Mari belajar sebuah teologia Liturgi dari tata ibadah. Liturgi yang akan dipelajari adalah liturgi yang diambil dalam tata Ibadah GKPS model A (Catt. Dalam GKPS, tata ibadah ada lima model [model A, B, C, D, dan E], berbeda dengan HKBP, GKPI, HKI, yang sampai sekarang hanya ada satu).
- Votum/introitus.Dalam GKPS, begitu masuk ibadah langsung masuk ke dalam Votum-Introitus sedangkan dalam HKBP dimulai dengan nyanyian. Kedua cara ini memiliki pemahaman teologia masing-masing. Jika dalam HKBP atau GKPI, secara teologis maksud dari nyanyian pertama adalah ketika umat datang kepada Allah, maka mereka bersukacita melalui nyanyian yang disampaikan kepada Allah. Lalu Allah hadir dan kemudian bersabda melalui Votum. Dalam model GKPS ada pemahaman bahwa Allah langsung bersabda melalui votum kepada umat yang datang kepadaNya.
- Bernyanyi. Setelah Allah bersabda, muncullah respon dengan nyanyian menandakan sukacita umat. Jadi nyanyian di sini bukan dipilih atau dinyanyikan dengan sembarangan.
- Hukum Tuhan. Setelah nyanyian, maka muncullah Hukum Tuhan. Makna dari hal ini adalah bahwa sebelum masuk ke dalam pengakuan dosa, umat disadarkan akan dosanya melalui pembacaan Taurat.
- Bernyanyi. Setelah itu diresponi dengan nyanyian dan biasanya nyanyian pengakuan dosa atau pertobatan.
- Pengakuan dosa dan janji keampunan. Setelah bernyanyi pengakuan dosa, muncullah pengakuan dosa dan janji keampunan. Dan jemat diundang untuk berdiri. Alasan kita berdiri adalah kita sedang menghadap Allah karena Allah bersabda dan inilah tanda penghormatan kita.

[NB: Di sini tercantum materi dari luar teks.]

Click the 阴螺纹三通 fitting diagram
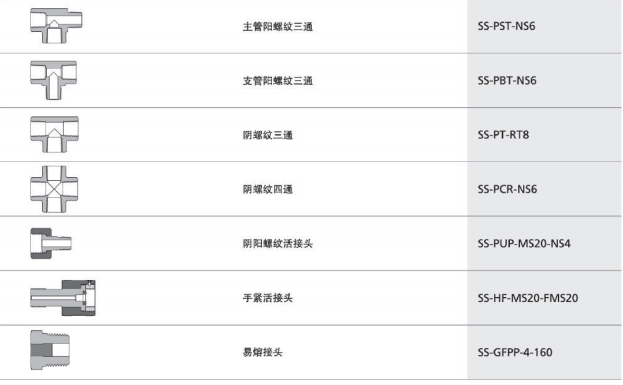The width and height of the screenshot is (623, 385). [x=54, y=134]
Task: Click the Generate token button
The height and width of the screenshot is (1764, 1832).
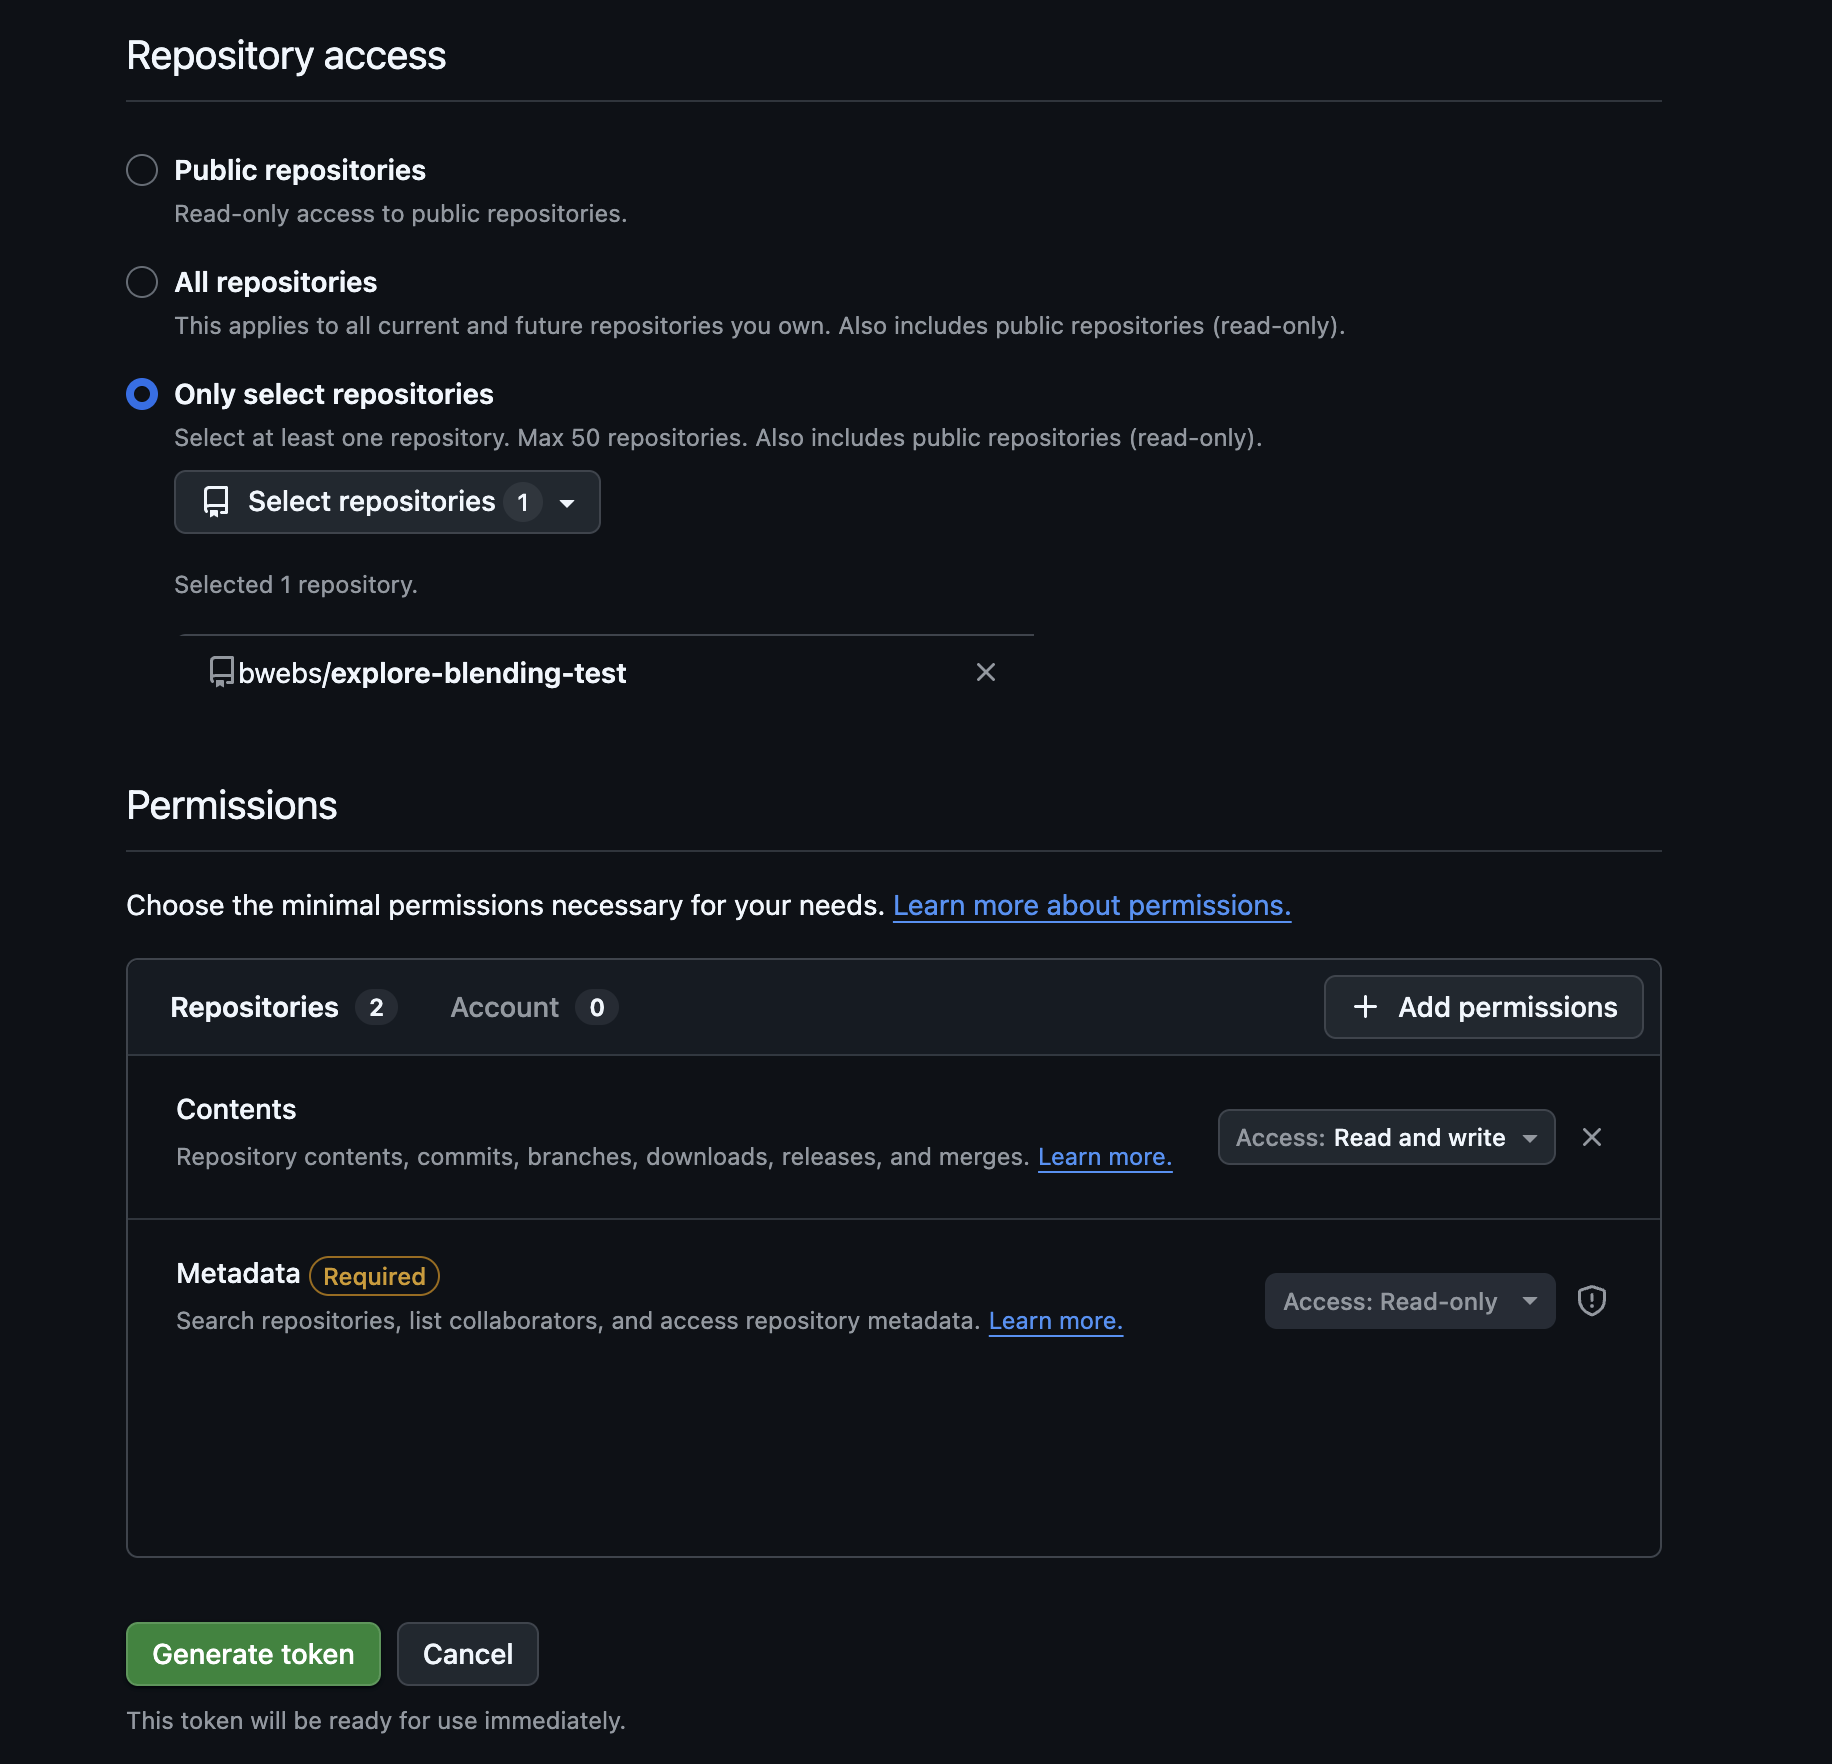Action: click(253, 1654)
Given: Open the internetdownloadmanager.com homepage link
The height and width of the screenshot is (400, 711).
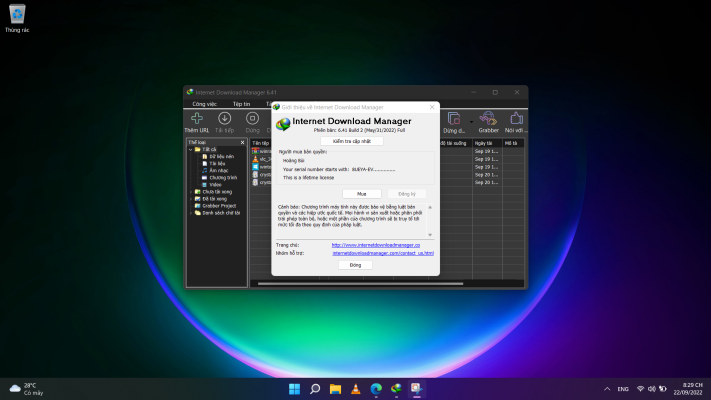Looking at the screenshot, I should click(375, 245).
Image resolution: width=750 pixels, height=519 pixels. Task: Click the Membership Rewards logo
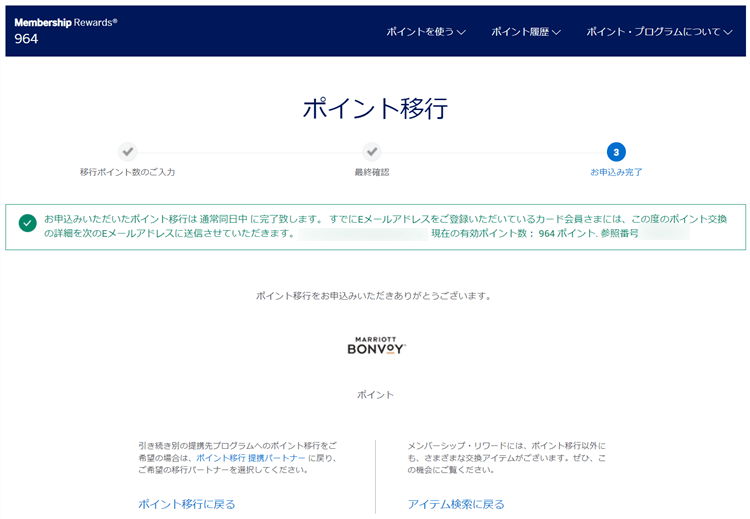pos(66,22)
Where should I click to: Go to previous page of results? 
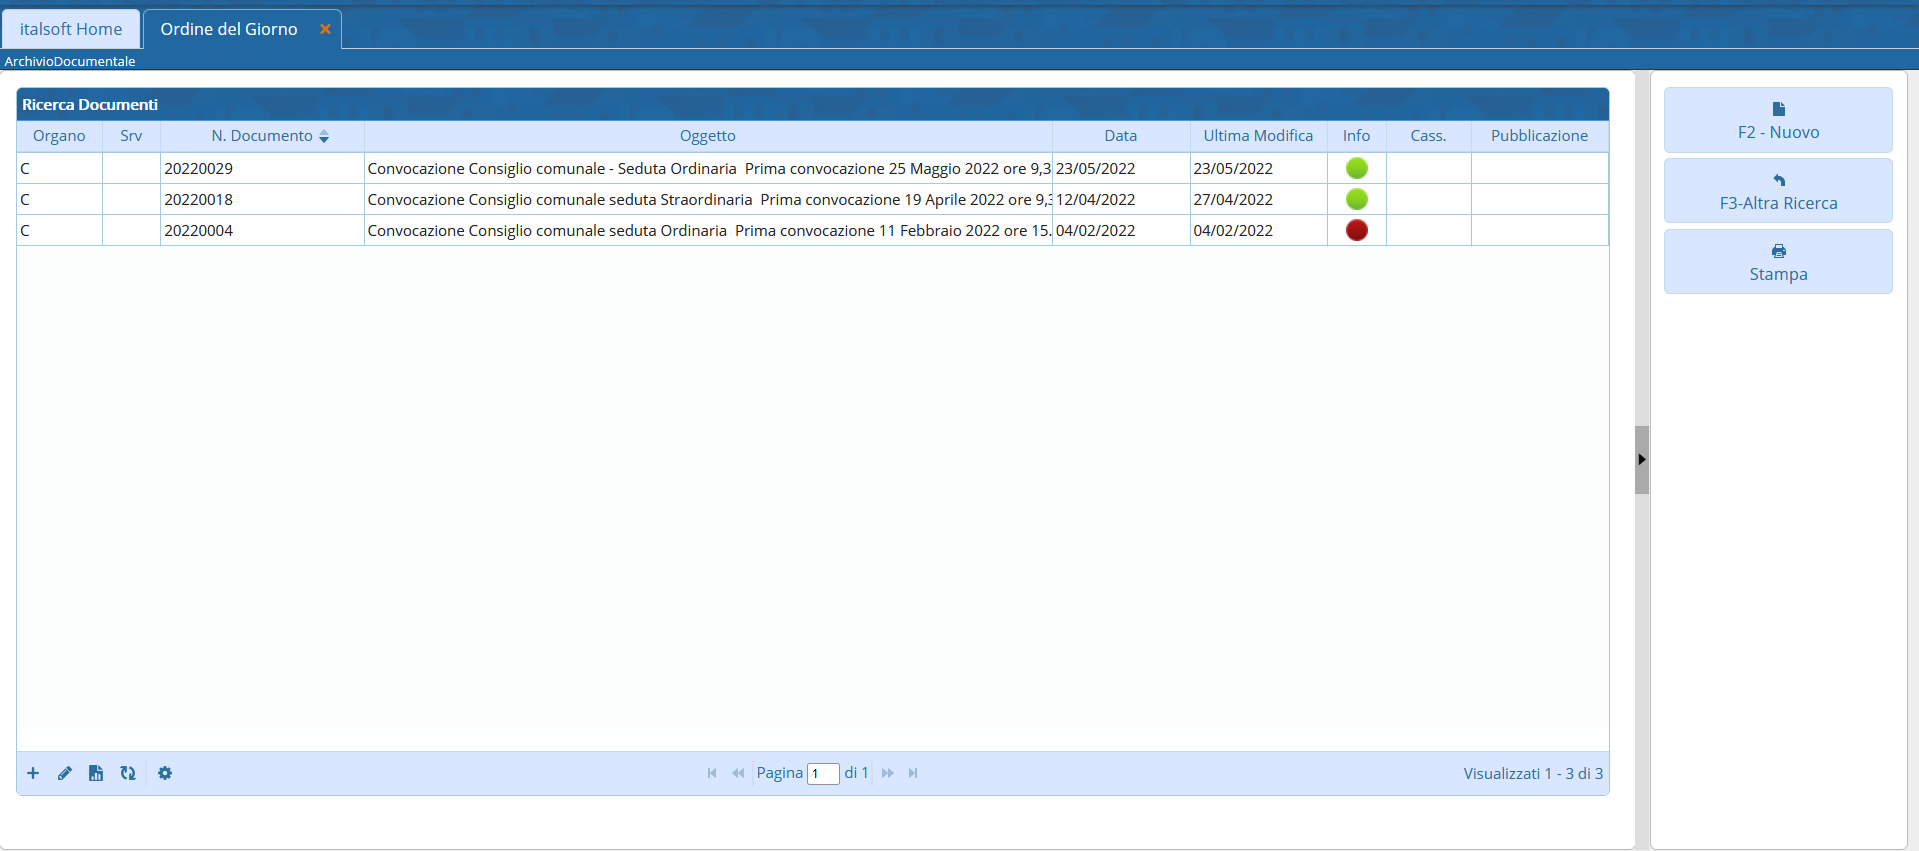(x=738, y=773)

- Bernyanyi. Setelah pengakuan dosa muncullah nyanyian dimana nyanyian disini adalah nyanyian sukacita karena Tuhan telah mengampuni dosa.
- Epistel (nats pengantar kotbah). Epistel adalah pengantar kotbah dan relefan dengan kotbah.
- Bernyanyi. Tanda sukacita akan Firman maka umat Tuhan benyanyi.
- Pengakuan Iman Rasuli.Setelah bernyanyi kita kemudian mengakui iman kita. Setelah kita ditegur akan dosa, bertobat, kita bernyanyi, dan telah diberikan Firman, maka kita muncullah pengakuan iman kepada Allah yang sudah bersabda. Inilah maksudnya Pengakuan Iman Rasuli.
- Bernyanyi. Nyanyian di sini adalah sukacita menyambut sabda Allah.
- Kotbah. Penyampaian Firman Tuhan sesuai dengan teks yang telah ada.
- Bernyanyi. Dalam GKPS, setelah kotbah langsung masuk kedalam pemberian persembahan. Dalam HKBP atau GKPI, setelah kotbah, bernyanyi dulu baru mengumpulkan persembahan.
- Persembahan. Dalam HKBP, kolekte I dan II dilakukan sebelum kotbah dan kolekte III setelah kotbah. Tetapi dalam GKPS kolekte I, II, dan III dilakukan setelah kotbah. Pemahaman teologia dalam GKPS mengatakan bahwa setelah orang diberkati melalui Firman, sudah, diteguhkan, ditegur, dan dikuatkan, maka dinyatakan dengan ucapan syukur. Jadi persembahan dilakukan sebagai respon sukacita kepada Allah yang telah bersabda memberkati umatNya. Dengan pemahaman inilah maka kita tidak boleh mempersembahkan yang bekas atau sisa-sisa tetapi persembahan yang terbaik. Oleh sebab itulah kita harus mempersiapkan persembahan yang terbaik dan dipersiapkan dari rumah.
- Doa persembahan dan berkat. Kemudian menyerahkan persembahan, kemudian dosa persembahan, dan kemudian berkat. Sebelum berkat diberikan, jemaat bersama-sama mengucapkan Doa Bapa Kami. Artinya, seluruh peribadahan dan doa disempurnakan melalui doa yang diajarkan oleh Tuhan Yesus. Itu sebabnya doa ini ditempatkan di akhir ibadah.
- Seruan umat – amin 3x. Menjelang akhir ibadah, mereka yang tadinya datang dengan pergumulan sekarang sudah dikuatkan, yang tadinya datang dengan stress sekarang mereka dihiburkan, yang tadinya mereka datang banyak persoalan, sekarang mereka diangkatkan, Tuhan memberkati mereka dengan berkata, “Pulanglah dalam damai. Arahkanlah hatimu kepada Allah dan terimalah berkat dari Tuhan.” Ingat, yang memberkati kita bukan pendeta/hamba Tuhan, tetapi Allah. Kuasa dari berkat adalah ungkapan Allah yang memberkati kita. Kemudian barulah muncul seruan jemaat, “Amin…Amin…Amin…!” Apa yang disabdakan Allah mulai dari votum dan Firman yang diterima, doa, pengampunan dosa diaminkan sudah selesai, berkat yang diberikan diaminkan sudah diterima.
Inilahlah liturgi dalam ibadah Gereja. Kita harus memahami hal ini agar kita tidak memandang tata acara diGereja sebagai sesuatu yang monoton dan tanpa arti. Memahami hal ini dengan benar membuat kita menikmati setiap ibadah dimana kita hadir berbakti bersama-sama dengan umat Allah. SoliDeo Gloria!